What This Evaluation Can and Cannot Do
This evaluation establishes clinical diagnoses, documents functional impact, and can support requests for workplace and academic accommodations.
This evaluation cannot:
Guarantee eligibility for specific accommodations — that determination is made by the institution or employer
Guarantee insurance approval for specific treatments or services
If you have questions about whether this evaluation will meet a specific purpose — accommodations, legal documentation, or otherwise — reach out before scheduling and we can talk it through.
Pricing
Comprehensive Adult Autism & ADHD Evaluation: $3,500
This includes all sessions, records review, scoring and interpretation of all measures, the written report, and the feedback session.
Full payment is due prior to Session 2. Superbills are available for potential out-of-network reimbursement — though insurance coverage for psychological assessment varies widely and is not guaranteed.
Add-ons:
Learning Disorder Diagnostic Add-On (reading, written expression, mathematics): available upon request — contact me to discuss whether this is appropriate for your evaluation.
A Note on Self-Diagnosis
If you already identify as autistic or ADHD without a formal diagnosis, that is valid. You do not need a piece of paper to know how your brain works. A formal assessment may be useful if you want documentation for accommodations, clarity about whether autism or ADHD better explains your experience, or information about how your neurotype interacts with other things you're navigating — but it is not a requirement for your identity or your right to support.
About My Approach
I am a licensed psychologist with advanced training in neurodevelopment, trauma, and gender-diverse care.

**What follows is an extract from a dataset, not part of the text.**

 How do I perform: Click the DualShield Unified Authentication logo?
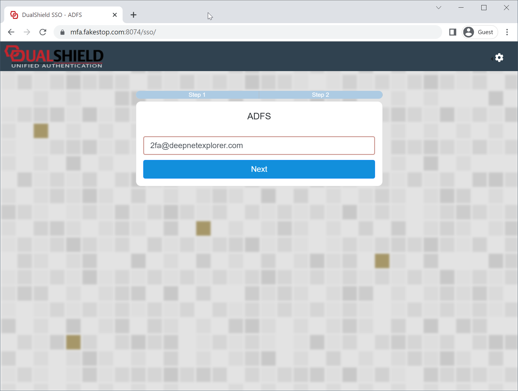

I have particular expertise in the presentations of autism and ADHD that are most often missed — in adults, in women and AFAB individuals, in queer and trans people, and in those whose trauma histories have complicated the picture.
My reports are thorough, strengths-based, and written for real people — not just for other clinicians. My goal is that you leave the feedback session with genuine clarity about how your brain works and what will actually help.
The initial telehealth sessions and feedback session are available across 44 US states and territories. Session 2 is in person in Southington, CT.